Looking back – I think if cannabis had been introduced to me as the first line of defense rather than my last ditch effort to try and find relief from the pain, the last decade of my life would look a lot different for me. Knowing what I know now – having lived through it all – I believe my relationship with this disease and my body would have been a lot more cohesive if I had been introduced to cannabis at the start of this journey to try and help with many of the symptoms and issues that come with living with the disease. Instead, I spent years not only battling with the disease, but with the myriad of medications and their effects on my body.
It’s as if the pieces of the puzzle are finally beginning to fit together and I am feeling whole again thanks to my daily consumption of this plant.
I believe that my doctors did have my best interest at heart. I got to know my team, and they were always there, willing to listen and try and find something that would help. But the simple fact is that they won’t recommend or prescribe something that they know little to nothing about.
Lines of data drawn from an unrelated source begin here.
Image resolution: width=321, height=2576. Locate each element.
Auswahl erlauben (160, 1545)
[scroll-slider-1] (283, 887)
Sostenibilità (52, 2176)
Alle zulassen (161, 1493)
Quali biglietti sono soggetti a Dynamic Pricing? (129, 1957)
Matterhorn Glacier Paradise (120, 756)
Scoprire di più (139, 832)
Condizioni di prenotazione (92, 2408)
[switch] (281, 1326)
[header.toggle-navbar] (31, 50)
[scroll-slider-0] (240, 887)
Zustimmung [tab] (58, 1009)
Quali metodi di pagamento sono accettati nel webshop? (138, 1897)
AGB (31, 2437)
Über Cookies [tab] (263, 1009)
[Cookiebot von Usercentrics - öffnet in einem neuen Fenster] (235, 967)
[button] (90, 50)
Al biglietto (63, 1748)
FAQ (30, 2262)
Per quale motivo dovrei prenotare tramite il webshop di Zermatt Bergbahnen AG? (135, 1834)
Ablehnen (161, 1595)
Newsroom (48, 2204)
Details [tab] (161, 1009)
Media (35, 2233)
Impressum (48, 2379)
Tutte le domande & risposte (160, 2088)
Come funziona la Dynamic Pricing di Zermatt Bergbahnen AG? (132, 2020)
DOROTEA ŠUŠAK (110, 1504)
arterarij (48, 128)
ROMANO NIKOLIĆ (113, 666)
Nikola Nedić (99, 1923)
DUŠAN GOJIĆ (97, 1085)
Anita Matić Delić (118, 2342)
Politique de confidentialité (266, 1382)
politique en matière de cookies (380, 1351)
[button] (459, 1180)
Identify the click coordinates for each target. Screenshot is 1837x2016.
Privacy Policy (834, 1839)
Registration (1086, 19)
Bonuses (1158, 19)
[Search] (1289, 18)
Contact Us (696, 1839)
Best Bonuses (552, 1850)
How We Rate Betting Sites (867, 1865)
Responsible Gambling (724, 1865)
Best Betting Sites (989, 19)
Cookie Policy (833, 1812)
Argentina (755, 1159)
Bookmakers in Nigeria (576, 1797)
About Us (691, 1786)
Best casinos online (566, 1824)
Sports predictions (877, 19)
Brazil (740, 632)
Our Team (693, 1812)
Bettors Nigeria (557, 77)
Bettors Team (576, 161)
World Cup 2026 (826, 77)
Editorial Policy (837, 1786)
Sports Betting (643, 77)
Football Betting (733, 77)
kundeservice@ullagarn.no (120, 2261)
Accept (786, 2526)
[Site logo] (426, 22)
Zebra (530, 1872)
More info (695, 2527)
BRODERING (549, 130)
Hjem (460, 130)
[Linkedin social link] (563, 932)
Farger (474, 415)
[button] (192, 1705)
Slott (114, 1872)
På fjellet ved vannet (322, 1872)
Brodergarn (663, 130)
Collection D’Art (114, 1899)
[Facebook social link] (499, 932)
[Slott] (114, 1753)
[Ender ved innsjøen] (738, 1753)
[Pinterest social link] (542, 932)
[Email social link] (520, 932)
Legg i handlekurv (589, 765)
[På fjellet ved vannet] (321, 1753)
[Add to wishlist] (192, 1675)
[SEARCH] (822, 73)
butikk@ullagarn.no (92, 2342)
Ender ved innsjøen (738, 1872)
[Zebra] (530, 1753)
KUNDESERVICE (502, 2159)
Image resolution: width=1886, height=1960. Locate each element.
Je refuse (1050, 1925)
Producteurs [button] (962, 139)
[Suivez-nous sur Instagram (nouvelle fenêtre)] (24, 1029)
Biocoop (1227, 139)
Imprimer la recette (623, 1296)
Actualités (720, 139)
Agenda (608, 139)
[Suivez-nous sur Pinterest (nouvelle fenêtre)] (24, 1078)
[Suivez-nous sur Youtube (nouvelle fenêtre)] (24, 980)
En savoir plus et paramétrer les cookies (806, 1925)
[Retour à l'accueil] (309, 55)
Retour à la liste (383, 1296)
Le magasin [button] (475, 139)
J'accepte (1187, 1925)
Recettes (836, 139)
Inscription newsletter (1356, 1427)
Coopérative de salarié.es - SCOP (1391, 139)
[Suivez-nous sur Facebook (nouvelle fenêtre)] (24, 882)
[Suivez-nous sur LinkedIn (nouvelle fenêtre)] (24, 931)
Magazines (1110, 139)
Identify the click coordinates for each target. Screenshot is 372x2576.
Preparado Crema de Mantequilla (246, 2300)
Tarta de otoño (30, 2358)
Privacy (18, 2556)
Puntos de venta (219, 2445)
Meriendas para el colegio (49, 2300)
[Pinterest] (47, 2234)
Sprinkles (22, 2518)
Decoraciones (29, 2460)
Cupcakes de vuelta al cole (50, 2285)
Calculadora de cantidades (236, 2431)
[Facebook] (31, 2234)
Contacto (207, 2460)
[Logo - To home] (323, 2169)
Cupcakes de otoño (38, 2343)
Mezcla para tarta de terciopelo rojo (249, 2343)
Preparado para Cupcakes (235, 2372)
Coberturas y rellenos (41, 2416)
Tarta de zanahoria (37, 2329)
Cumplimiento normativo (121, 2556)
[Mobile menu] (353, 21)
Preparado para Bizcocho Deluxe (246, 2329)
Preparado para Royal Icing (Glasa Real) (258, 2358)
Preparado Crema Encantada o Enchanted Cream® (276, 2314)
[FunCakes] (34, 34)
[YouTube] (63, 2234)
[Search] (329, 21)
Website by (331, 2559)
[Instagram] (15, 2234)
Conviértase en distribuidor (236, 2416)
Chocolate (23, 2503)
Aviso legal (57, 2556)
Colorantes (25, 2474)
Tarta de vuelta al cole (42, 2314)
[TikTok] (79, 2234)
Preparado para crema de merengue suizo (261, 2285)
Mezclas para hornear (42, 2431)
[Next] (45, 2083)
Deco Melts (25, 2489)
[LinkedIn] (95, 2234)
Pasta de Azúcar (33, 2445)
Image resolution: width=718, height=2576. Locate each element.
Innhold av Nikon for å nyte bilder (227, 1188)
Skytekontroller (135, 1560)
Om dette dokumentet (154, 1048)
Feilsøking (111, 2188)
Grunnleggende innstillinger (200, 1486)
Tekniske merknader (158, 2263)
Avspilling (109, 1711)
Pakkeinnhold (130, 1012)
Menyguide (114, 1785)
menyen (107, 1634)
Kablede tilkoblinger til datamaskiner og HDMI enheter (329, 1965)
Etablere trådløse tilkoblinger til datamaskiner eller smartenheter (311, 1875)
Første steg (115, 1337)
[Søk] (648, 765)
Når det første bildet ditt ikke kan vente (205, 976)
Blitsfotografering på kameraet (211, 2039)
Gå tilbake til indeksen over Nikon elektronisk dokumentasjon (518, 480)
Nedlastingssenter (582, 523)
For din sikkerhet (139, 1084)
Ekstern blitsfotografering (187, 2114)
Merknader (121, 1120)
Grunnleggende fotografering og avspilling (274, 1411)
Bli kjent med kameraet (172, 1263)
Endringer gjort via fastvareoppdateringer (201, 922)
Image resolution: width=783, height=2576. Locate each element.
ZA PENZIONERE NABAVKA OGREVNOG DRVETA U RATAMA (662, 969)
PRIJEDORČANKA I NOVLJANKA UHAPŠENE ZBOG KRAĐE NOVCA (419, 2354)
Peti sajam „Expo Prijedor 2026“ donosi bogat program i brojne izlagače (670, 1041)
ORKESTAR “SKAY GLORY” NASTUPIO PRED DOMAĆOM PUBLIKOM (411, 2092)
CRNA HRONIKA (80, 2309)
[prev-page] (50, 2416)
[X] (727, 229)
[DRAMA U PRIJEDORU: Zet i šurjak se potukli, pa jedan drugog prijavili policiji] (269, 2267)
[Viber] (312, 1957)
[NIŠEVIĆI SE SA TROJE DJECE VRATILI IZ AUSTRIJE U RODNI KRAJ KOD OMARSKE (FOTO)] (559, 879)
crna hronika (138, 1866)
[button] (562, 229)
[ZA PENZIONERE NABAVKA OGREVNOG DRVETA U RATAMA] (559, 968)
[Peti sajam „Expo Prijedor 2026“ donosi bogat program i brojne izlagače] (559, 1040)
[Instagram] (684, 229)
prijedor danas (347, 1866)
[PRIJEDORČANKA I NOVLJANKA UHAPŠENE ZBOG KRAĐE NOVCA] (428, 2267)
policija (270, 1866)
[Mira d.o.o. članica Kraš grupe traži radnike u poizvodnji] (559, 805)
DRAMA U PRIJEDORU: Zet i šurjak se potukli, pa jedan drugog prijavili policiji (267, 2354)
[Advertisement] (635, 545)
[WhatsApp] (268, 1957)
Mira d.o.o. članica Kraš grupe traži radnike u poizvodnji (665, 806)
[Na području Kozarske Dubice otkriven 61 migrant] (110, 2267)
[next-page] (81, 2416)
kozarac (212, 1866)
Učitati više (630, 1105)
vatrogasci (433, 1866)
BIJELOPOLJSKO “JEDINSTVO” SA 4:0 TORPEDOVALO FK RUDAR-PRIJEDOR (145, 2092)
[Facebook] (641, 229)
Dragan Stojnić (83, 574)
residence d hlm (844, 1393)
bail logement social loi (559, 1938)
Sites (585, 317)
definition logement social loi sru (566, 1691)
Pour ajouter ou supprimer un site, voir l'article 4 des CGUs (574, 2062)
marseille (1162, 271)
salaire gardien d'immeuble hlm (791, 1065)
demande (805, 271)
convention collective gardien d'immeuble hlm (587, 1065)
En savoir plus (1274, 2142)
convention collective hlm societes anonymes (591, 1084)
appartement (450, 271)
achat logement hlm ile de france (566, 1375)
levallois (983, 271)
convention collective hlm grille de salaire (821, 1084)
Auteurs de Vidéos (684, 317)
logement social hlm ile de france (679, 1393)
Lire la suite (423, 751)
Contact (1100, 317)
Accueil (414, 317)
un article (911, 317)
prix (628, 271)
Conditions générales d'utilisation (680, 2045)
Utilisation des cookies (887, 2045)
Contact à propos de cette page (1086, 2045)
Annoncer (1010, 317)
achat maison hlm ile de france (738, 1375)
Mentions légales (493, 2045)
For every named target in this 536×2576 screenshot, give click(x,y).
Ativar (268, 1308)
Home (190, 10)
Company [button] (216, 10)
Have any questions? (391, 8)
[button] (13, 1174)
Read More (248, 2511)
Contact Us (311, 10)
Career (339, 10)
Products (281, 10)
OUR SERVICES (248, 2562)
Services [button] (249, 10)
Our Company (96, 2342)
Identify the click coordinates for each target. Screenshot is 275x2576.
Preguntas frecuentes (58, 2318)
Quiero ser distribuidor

It is not in their nature and it certainly isn’t in their best interest – given potential liability and lawsuits. They need to know about the things that they give their patients, and like me, many of them were raised in a time and a society where it was illegal and we were led to believe it was a bad substance.
My encounter with Shawn’s doctor last week really opened my eyes to the continued ignorance of many in the medical field in regards to this plant and its medical properties. Having navigated the road to learning about and then trying cannabis on my own, I can say with absolute certainty that it would have been a lot easier if I not only had the passive support of my doctor but had a doctor that actively helped me through the journey. If I had someone in the medical field guiding me through the process it wouldn’t have seemed so “scary.”
I realize that I don’t have the power (or outreach) to make doctors learn about cannabis, but I can encourage individuals to begin the journey, to try and educate themselves and begin to ask questions. I think back to the day that I asked the second time and I realize that if I hadn’t done that, if I hadn’t brought it up, if I hadn’t asked about it maybe being the next thing I try for the pain, then it probably would never have been presented to me as a possible solution.